Sözcük ve öğe işaretleme girdileri:

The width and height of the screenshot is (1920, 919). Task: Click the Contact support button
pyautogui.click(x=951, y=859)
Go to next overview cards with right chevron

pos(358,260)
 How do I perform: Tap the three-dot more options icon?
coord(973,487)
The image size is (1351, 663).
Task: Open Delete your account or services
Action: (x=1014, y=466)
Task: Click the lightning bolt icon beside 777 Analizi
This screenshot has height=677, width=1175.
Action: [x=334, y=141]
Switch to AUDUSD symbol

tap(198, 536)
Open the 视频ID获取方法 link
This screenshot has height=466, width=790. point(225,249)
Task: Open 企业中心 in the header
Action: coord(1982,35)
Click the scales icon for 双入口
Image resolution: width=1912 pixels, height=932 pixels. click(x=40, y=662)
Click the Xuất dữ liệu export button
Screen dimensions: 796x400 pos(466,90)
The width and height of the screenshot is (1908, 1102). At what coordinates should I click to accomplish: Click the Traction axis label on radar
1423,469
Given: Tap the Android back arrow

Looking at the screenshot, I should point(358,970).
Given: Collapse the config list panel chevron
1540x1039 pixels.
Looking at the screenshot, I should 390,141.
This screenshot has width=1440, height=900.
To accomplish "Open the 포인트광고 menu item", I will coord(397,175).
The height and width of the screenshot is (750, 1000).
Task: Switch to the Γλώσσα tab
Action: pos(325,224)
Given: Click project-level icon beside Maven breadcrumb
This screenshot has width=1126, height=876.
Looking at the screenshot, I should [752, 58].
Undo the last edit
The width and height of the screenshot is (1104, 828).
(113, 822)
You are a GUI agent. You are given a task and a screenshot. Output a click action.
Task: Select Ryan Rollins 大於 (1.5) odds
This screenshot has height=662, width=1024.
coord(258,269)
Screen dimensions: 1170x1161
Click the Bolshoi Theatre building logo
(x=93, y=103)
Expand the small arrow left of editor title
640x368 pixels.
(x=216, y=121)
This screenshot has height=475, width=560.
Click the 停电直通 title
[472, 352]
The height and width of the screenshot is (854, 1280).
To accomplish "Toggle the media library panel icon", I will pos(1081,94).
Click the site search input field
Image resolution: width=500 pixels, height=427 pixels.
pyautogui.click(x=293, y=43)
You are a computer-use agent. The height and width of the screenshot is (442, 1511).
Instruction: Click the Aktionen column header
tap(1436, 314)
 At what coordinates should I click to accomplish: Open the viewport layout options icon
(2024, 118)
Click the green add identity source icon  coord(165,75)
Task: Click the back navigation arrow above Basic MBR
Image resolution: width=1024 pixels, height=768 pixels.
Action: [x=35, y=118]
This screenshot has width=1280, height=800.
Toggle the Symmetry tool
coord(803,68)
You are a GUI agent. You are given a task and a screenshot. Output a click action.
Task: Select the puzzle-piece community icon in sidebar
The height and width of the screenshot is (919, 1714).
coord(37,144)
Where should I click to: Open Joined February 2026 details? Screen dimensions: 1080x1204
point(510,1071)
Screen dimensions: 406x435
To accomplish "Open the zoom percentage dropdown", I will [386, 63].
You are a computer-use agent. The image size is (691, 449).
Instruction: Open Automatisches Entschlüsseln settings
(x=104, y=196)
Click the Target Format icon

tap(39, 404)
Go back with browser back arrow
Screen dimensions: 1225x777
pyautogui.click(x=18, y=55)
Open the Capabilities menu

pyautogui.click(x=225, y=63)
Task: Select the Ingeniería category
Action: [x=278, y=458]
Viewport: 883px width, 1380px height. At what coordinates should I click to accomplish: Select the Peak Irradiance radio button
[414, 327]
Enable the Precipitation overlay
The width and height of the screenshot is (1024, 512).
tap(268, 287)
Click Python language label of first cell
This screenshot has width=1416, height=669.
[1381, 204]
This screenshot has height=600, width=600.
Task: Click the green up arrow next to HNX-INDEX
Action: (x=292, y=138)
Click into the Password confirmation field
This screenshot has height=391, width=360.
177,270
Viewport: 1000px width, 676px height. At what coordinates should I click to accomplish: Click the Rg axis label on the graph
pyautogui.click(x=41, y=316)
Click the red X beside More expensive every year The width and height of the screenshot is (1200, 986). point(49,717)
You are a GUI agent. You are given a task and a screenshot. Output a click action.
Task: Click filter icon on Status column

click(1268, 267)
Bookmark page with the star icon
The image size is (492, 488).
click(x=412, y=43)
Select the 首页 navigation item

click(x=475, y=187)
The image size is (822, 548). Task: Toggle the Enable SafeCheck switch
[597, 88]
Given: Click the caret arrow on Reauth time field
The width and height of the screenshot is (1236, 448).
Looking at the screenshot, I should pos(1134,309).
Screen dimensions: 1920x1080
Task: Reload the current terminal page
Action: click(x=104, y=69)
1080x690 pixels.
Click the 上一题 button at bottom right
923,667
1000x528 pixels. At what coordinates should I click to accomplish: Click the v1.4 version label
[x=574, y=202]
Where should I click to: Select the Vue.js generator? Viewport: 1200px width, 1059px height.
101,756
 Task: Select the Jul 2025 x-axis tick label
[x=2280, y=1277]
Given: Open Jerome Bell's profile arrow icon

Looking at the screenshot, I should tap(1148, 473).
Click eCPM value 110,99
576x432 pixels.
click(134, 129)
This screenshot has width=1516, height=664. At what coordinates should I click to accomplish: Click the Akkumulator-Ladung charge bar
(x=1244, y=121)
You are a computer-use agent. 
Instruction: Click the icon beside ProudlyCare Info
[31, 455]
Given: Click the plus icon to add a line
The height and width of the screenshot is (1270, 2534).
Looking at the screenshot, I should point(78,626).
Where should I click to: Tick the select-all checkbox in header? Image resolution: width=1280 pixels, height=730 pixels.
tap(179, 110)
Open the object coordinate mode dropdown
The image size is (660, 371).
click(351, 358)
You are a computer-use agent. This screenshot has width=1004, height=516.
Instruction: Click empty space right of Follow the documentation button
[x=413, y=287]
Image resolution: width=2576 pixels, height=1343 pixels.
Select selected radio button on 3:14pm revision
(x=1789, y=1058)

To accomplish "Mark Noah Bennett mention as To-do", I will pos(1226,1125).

• Gereken iş: Yukarıdaki kayıtların bütün satırlarını hiçbir değişiklik yapmadan geri verin.

• Görev yanıtı:
The width and height of the screenshot is (1920, 919). Task: Click the Contact support button
pyautogui.click(x=951, y=859)
Go to next overview cards with right chevron

pos(358,260)
 How do I perform: Tap the three-dot more options icon?
coord(973,487)
The image size is (1351, 663).
Task: Open Delete your account or services
Action: (x=1014, y=466)
Task: Click the lightning bolt icon beside 777 Analizi
This screenshot has height=677, width=1175.
Action: [x=334, y=141]
Switch to AUDUSD symbol

tap(198, 536)
Open the 视频ID获取方法 link
This screenshot has height=466, width=790. point(225,249)
Task: Open 企业中心 in the header
Action: coord(1982,35)
Click the scales icon for 双入口
Image resolution: width=1912 pixels, height=932 pixels. click(x=40, y=662)
Click the Xuất dữ liệu export button
Screen dimensions: 796x400 pos(466,90)
The width and height of the screenshot is (1908, 1102). At what coordinates should I click to accomplish: Click the Traction axis label on radar
1423,469
Given: Tap the Android back arrow

Looking at the screenshot, I should point(358,970).
Given: Collapse the config list panel chevron
1540x1039 pixels.
Looking at the screenshot, I should 390,141.
This screenshot has width=1440, height=900.
To accomplish "Open the 포인트광고 menu item", I will coord(397,175).
The height and width of the screenshot is (750, 1000).
Task: Switch to the Γλώσσα tab
Action: pos(325,224)
Given: Click project-level icon beside Maven breadcrumb
This screenshot has width=1126, height=876.
Looking at the screenshot, I should [752, 58].
Undo the last edit
The width and height of the screenshot is (1104, 828).
(113, 822)
You are a GUI agent. You are given a task and a screenshot. Output a click action.
Task: Select Ryan Rollins 大於 (1.5) odds
This screenshot has height=662, width=1024.
coord(258,269)
Screen dimensions: 1170x1161
Click the Bolshoi Theatre building logo
(x=93, y=103)
Expand the small arrow left of editor title
640x368 pixels.
(x=216, y=121)
This screenshot has height=475, width=560.
Click the 停电直通 title
[472, 352]
The height and width of the screenshot is (854, 1280).
To accomplish "Toggle the media library panel icon", I will pos(1081,94).
Click the site search input field
Image resolution: width=500 pixels, height=427 pixels.
pyautogui.click(x=293, y=43)
You are a computer-use agent. The height and width of the screenshot is (442, 1511).
Instruction: Click the Aktionen column header
tap(1436, 314)
 At what coordinates should I click to accomplish: Open the viewport layout options icon
(2024, 118)
Click the green add identity source icon  coord(165,75)
Task: Click the back navigation arrow above Basic MBR
Image resolution: width=1024 pixels, height=768 pixels.
Action: [x=35, y=118]
This screenshot has width=1280, height=800.
Toggle the Symmetry tool
coord(803,68)
You are a GUI agent. You are given a task and a screenshot. Output a click action.
Task: Select the puzzle-piece community icon in sidebar
The height and width of the screenshot is (919, 1714).
coord(37,144)
Where should I click to: Open Joined February 2026 details? Screen dimensions: 1080x1204
point(510,1071)
Screen dimensions: 406x435
To accomplish "Open the zoom percentage dropdown", I will [386, 63].
You are a computer-use agent. The image size is (691, 449).
Instruction: Open Automatisches Entschlüsseln settings
(x=104, y=196)
Click the Target Format icon

tap(39, 404)
Go back with browser back arrow
Screen dimensions: 1225x777
pyautogui.click(x=18, y=55)
Open the Capabilities menu

pyautogui.click(x=225, y=63)
Task: Select the Ingeniería category
Action: [x=278, y=458]
Viewport: 883px width, 1380px height. At what coordinates should I click to accomplish: Select the Peak Irradiance radio button
[414, 327]
Enable the Precipitation overlay
The width and height of the screenshot is (1024, 512).
tap(268, 287)
Click Python language label of first cell
This screenshot has width=1416, height=669.
[1381, 204]
This screenshot has height=600, width=600.
Task: Click the green up arrow next to HNX-INDEX
Action: (x=292, y=138)
Click into the Password confirmation field
This screenshot has height=391, width=360.
177,270
Viewport: 1000px width, 676px height. At what coordinates should I click to accomplish: Click the Rg axis label on the graph
pyautogui.click(x=41, y=316)
Click the red X beside More expensive every year The width and height of the screenshot is (1200, 986). point(49,717)
You are a GUI agent. You are given a task and a screenshot. Output a click action.
Task: Click filter icon on Status column

click(1268, 267)
Bookmark page with the star icon
The image size is (492, 488).
click(x=412, y=43)
Select the 首页 navigation item

click(x=475, y=187)
The image size is (822, 548). Task: Toggle the Enable SafeCheck switch
[597, 88]
Given: Click the caret arrow on Reauth time field
The width and height of the screenshot is (1236, 448).
Looking at the screenshot, I should pos(1134,309).
Screen dimensions: 1920x1080
Task: Reload the current terminal page
Action: click(x=104, y=69)
1080x690 pixels.
Click the 上一题 button at bottom right
923,667
1000x528 pixels. At what coordinates should I click to accomplish: Click the v1.4 version label
[x=574, y=202]
Where should I click to: Select the Vue.js generator? Viewport: 1200px width, 1059px height.
101,756
 Task: Select the Jul 2025 x-axis tick label
[x=2280, y=1277]
Given: Open Jerome Bell's profile arrow icon

Looking at the screenshot, I should tap(1148, 473).
Click eCPM value 110,99
576x432 pixels.
click(134, 129)
This screenshot has width=1516, height=664. At what coordinates should I click to accomplish: Click the Akkumulator-Ladung charge bar
(x=1244, y=121)
You are a computer-use agent. 
Instruction: Click the icon beside ProudlyCare Info
[31, 455]
Given: Click the plus icon to add a line
The height and width of the screenshot is (1270, 2534).
Looking at the screenshot, I should point(78,626).
Where should I click to: Tick the select-all checkbox in header? Image resolution: width=1280 pixels, height=730 pixels.
tap(179, 110)
Open the object coordinate mode dropdown
The image size is (660, 371).
click(351, 358)
You are a computer-use agent. This screenshot has width=1004, height=516.
Instruction: Click empty space right of Follow the documentation button
[x=413, y=287]
Image resolution: width=2576 pixels, height=1343 pixels.
Select selected radio button on 3:14pm revision
(x=1789, y=1058)

To accomplish "Mark Noah Bennett mention as To-do", I will pos(1226,1125).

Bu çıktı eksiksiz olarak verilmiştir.